====== Records

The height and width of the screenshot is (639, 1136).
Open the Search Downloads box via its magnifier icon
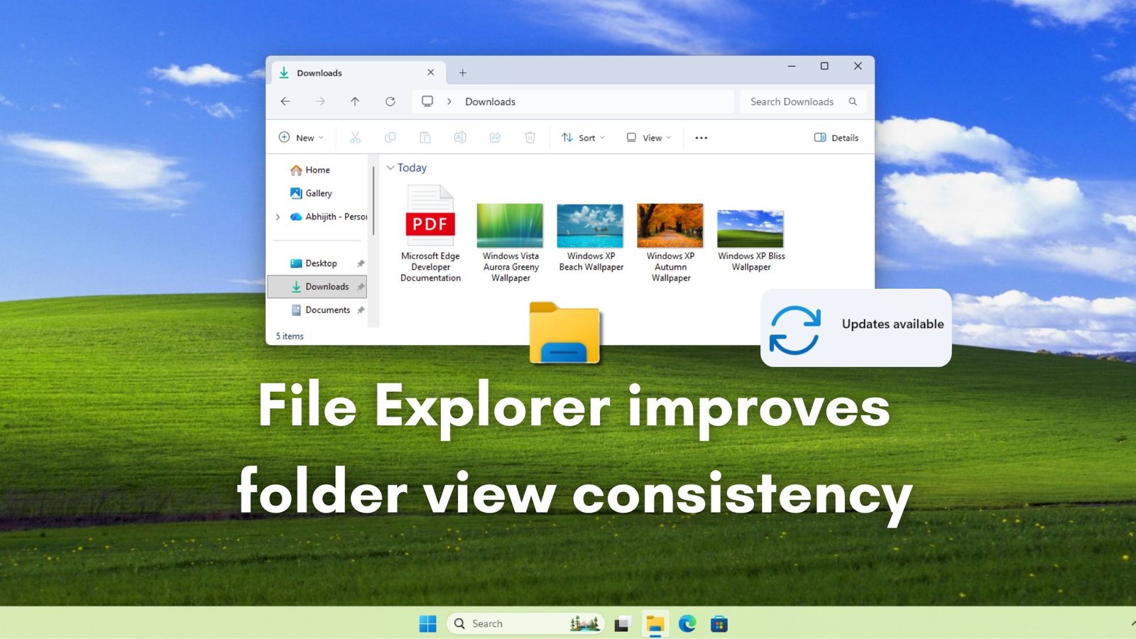click(853, 102)
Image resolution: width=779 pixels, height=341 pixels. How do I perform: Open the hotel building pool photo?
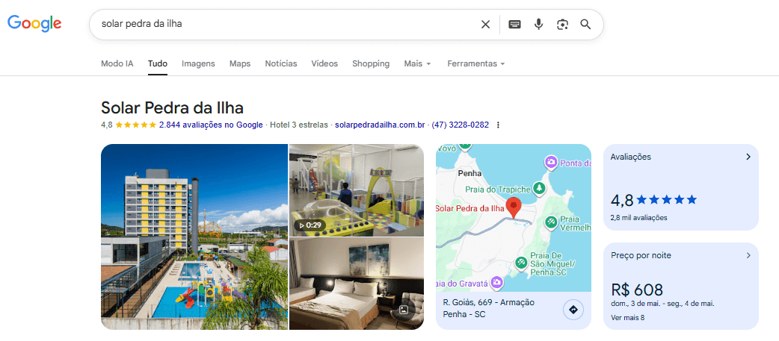[x=194, y=237]
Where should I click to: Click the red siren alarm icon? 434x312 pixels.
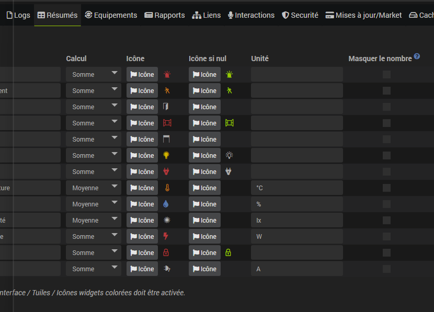coord(167,75)
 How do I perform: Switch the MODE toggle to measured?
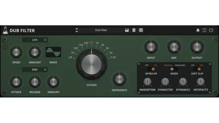(x=174, y=69)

============

_Objective_
Can you update the data above by replacing "pixels" with "px" everywhere and changing nothing else? Leave the pictures out of your answer.

_Solution for this problem_
The height and width of the screenshot is (639, 1136).
Open the Search Downloads box via its magnifier icon
click(853, 102)
Image resolution: width=779 px, height=341 px. How do I perform: Open the hotel building pool photo?
[x=194, y=237]
Where should I click to: Click the red siren alarm icon? 434x312 px.
coord(167,75)
 How do I perform: Switch the MODE toggle to measured?
(x=174, y=69)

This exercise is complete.